Looking to build a large base to fight strip-mining both on the reservation and in the surrounding area, the Northern Cheyenne reached out to local ranchers and environmentalists, who were also worried about the building of power plants in Colstrip.

The next step of action was to appeal for Environmental Protection Agency (EPA) protection under the Clean Air Act. The argument was that pure air was part of the Cheyenne heritage, as much a part of the life they had chosen to live as the clear sky above them and pine-clad hills around them. The EPA responded quickly and gave protection to the reservation.

However, in 1978, it looked like the EPA was going to approve Montana Power Group's request to building two more power plants in Colstrip. But since a study showed that these plants would affect the air quality of the Northern Cheyenne, they didn't issue the permits to Montana Power.

Montana Power's executive vice president said, "We've already spent $130 million getting ready to build them, and they are so badly needed that we do not intend to stop now." This showed that the coal companies had no regard for the law and used the energy crisis to gain more profit despite the effort it would have on the Northern Cheyenne and the surrounding white ranchers. They kept on pushing the EPA, and the agency said it would grant the permits if the company installed "more effective pollution control equipment."

THE LAST resort for the Tribal Council at this point was to try to get a bill passed by Congress canceling the coal leases and permits.

Moving forward on this front, it became even clearer that the BIA was in bed with the coal companies. In response, the BIA stated, "We believe this measure is both unjustified and unnecessary and would set a bad precedent for future similar situation that may arise."

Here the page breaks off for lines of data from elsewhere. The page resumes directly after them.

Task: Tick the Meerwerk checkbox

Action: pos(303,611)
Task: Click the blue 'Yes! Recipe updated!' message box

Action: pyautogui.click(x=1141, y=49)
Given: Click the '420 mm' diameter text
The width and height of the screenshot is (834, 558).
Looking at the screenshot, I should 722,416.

Obviously, the BIA was right--if the bill succeeded, it would empower nations to claim sovereignty, declare independence from the U.S. and successfully fight back. The nation's success could inspire nations all over North America.

A bill was introduced in Congress in March 1980, and hearings were held in Billings, Mont. Allen Rowland, the lawyer for the Northern Cheyenne, said, "We think that each company would recognize that any rights to develop coal on the Northern Cheyenne reservation are, in fact meaningless unless enthusiastically supported by the Northern Cheyenne people as a whole."

He continued:

It is now absolutely clear that no such support exists for these transactions. During the initial stages of our struggle against these transaction, and, indeed, for several years thereafter, many governmental and industry people believed that the real purpose of the nation's effort was to extract large monetary payments from the coal companies through a forced renegotiation.

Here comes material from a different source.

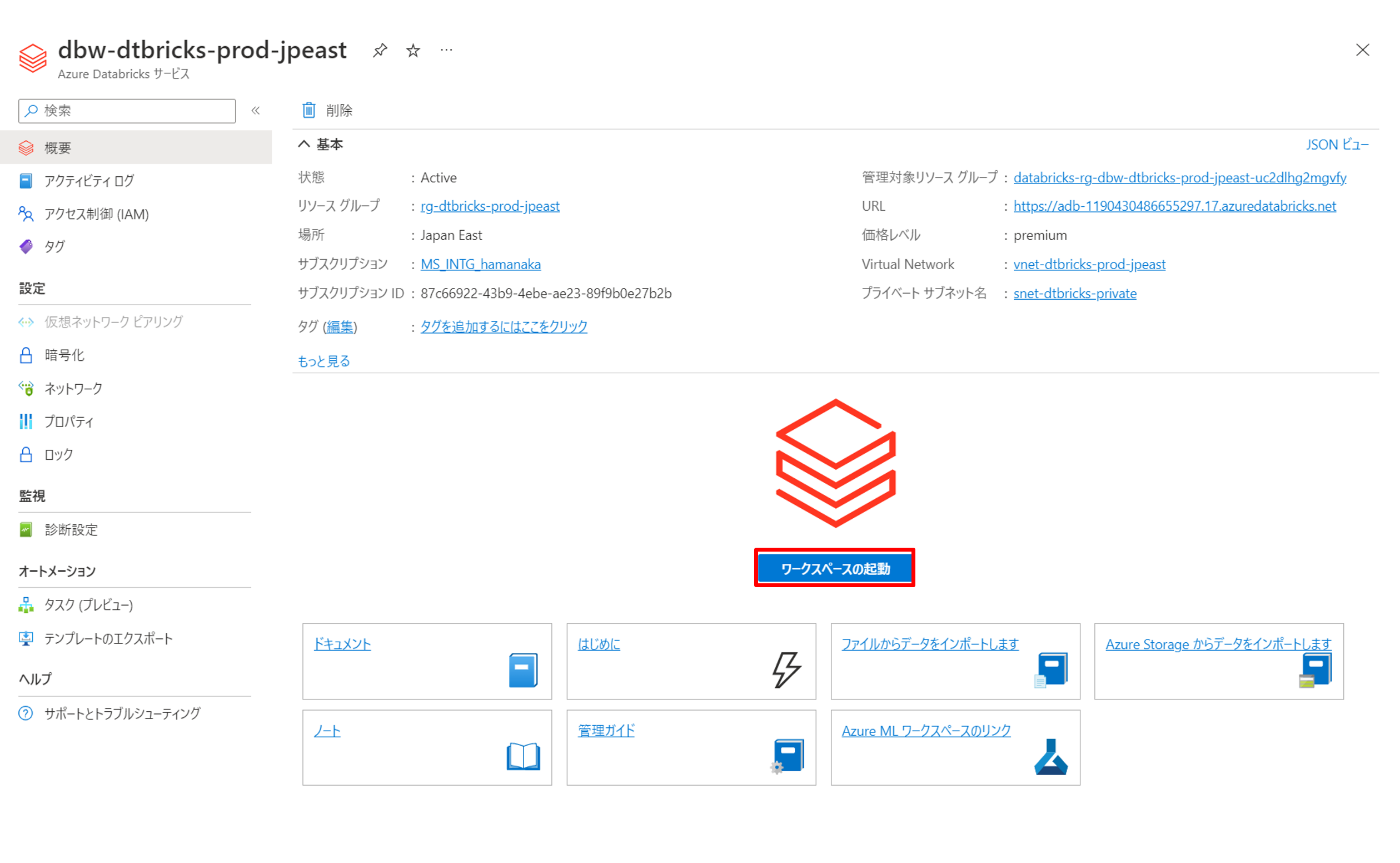
Task: Open 診断設定 under monitoring
Action: pyautogui.click(x=71, y=530)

However, for some time now, that cynical view has been discredited. It is no recognized that the nation has acted pursuant to its own sense of duty and honor, the duty to protect and preserve the Northern Cheyenne reservation as a homeland for the Northern Cheyenne people.

The bill to cancel the coal leases and permits was passed by Congress and signed by President Jimmy Carter on October 9, 1980. In response, the Northern Cheyenne would say, "Our air was pure and the sun had not turned black." Wally McRae, a white rancher said, "We should thank the Indians."

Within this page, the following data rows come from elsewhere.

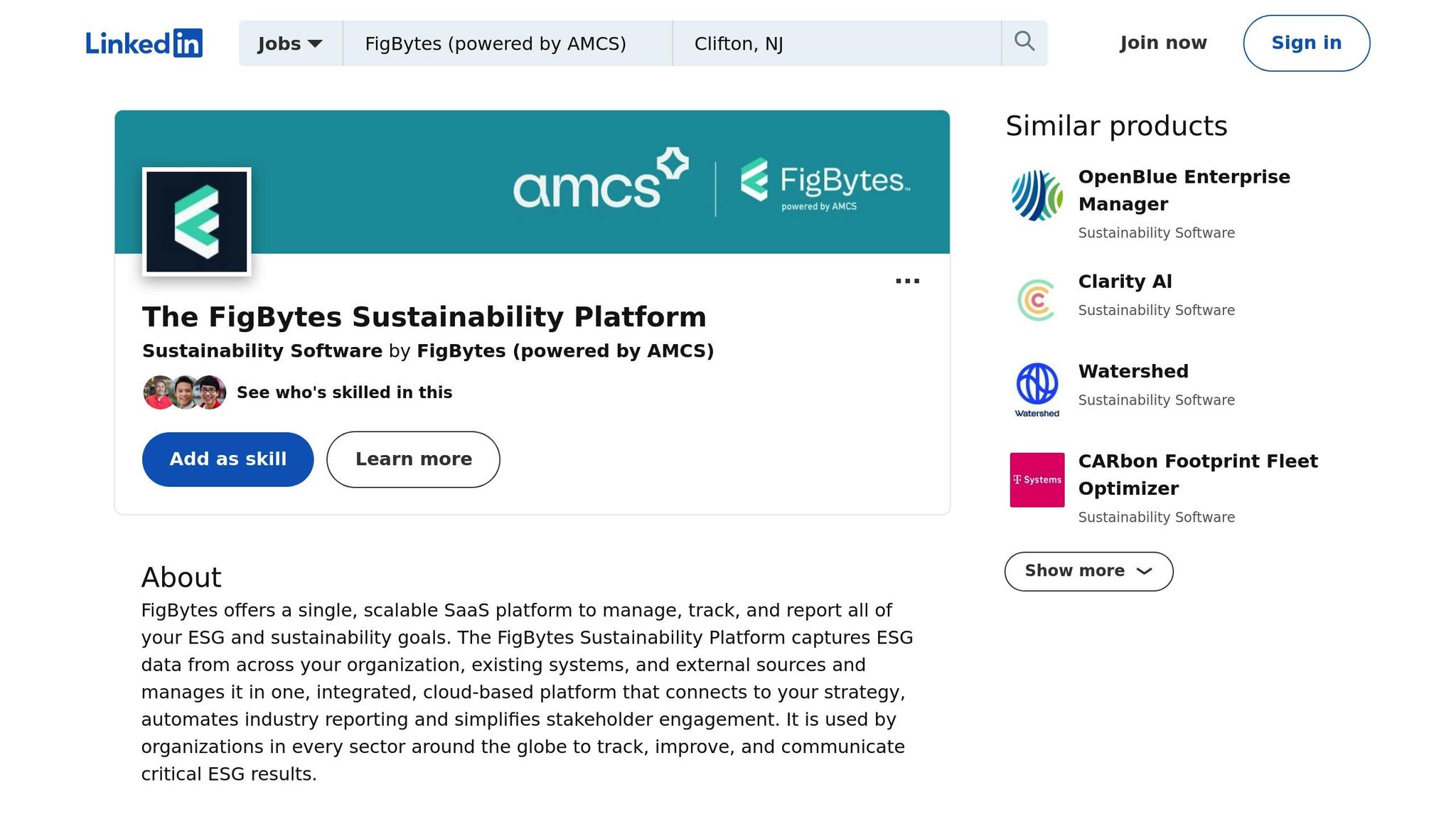Click the FigBytes product logo thumbnail
Viewport: 1456px width, 819px height.
197,222
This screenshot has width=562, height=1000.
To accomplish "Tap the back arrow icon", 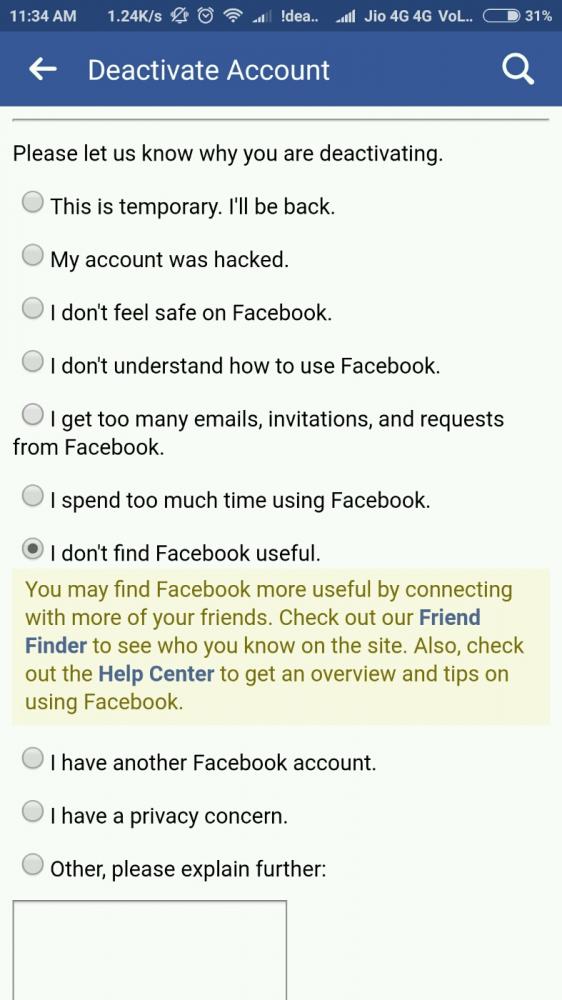I will [43, 69].
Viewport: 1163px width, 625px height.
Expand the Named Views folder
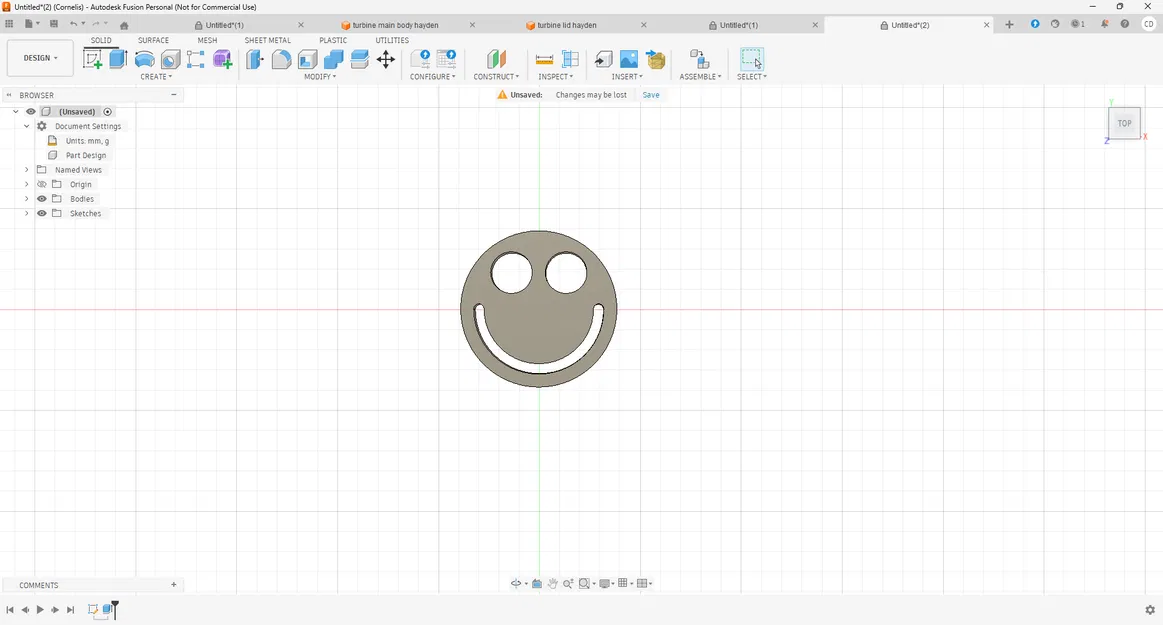pyautogui.click(x=26, y=169)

The Northern Cheyenne showed great reliance against the U.S. government and their corporate partners. However, this resistance did not happen in a vacuum. At the same time, movements were growing for Black Power, Red Power, against the Vietnam War, for women's rights and the environment, and many people were radicalizing around the country.

It was in this climate that a nation of 4,000 people were able to organize with white ranchers and environmentalists to prevent the destruction of their land.

To this day, coal companies are still trying their best to mine in the area, and the Northern Cheyenne continue to resist. This story shows us what is possible when people fight back.